Pixel coordinate grounding data:
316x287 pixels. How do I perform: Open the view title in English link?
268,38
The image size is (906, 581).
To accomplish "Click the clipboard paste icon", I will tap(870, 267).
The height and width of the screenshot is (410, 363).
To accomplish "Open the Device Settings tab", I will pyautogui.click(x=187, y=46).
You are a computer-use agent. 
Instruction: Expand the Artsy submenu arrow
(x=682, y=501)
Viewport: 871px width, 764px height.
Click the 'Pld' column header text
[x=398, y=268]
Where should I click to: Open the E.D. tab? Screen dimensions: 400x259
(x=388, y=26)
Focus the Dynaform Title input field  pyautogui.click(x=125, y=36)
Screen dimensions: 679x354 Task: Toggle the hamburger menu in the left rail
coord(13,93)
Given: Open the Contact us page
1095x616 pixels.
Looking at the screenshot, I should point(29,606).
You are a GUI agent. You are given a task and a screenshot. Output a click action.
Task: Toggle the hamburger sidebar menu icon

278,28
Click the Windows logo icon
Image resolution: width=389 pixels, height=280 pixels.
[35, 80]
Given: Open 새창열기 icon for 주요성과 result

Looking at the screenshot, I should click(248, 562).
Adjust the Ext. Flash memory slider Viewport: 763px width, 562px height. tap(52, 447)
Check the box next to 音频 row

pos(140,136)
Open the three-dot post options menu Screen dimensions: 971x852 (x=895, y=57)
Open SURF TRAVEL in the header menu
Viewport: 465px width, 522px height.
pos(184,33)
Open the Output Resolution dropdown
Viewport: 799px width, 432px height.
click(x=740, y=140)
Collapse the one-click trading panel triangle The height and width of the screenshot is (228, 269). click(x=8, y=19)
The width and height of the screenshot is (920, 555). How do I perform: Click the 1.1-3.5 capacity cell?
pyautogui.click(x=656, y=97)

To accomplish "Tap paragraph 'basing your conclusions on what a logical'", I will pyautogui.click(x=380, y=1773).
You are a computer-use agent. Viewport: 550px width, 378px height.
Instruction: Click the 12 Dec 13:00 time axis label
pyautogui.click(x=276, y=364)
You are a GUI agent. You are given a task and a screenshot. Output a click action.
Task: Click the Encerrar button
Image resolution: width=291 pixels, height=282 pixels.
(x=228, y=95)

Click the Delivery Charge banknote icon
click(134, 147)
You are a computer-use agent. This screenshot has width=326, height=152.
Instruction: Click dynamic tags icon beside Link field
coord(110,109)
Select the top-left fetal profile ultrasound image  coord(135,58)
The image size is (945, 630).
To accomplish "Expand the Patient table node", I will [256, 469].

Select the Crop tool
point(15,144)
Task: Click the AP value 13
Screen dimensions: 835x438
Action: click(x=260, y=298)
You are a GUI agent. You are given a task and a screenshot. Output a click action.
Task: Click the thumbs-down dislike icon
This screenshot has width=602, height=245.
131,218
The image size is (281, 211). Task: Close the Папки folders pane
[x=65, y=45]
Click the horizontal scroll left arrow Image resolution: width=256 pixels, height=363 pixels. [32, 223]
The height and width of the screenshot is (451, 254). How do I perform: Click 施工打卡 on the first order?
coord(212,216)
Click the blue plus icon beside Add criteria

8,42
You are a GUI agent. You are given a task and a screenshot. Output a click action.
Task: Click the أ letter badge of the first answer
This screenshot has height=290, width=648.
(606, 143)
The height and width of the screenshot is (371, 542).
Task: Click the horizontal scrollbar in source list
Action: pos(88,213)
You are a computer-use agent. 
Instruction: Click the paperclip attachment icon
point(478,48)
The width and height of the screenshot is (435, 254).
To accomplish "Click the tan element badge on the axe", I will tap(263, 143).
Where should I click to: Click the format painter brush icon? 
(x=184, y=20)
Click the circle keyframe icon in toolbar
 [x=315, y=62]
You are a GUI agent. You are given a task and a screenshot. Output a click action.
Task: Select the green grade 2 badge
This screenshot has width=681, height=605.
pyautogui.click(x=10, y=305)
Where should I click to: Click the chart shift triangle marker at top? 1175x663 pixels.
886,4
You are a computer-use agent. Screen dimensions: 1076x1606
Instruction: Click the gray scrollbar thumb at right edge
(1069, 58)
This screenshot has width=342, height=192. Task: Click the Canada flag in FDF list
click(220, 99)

Work order: Copy all the lines above that hold the string "badge".

Solution to the exercise:
Task: Click the أ letter badge of the first answer
To accomplish "Click the tan element badge on the axe", I will tap(263, 143).
Task: Select the green grade 2 badge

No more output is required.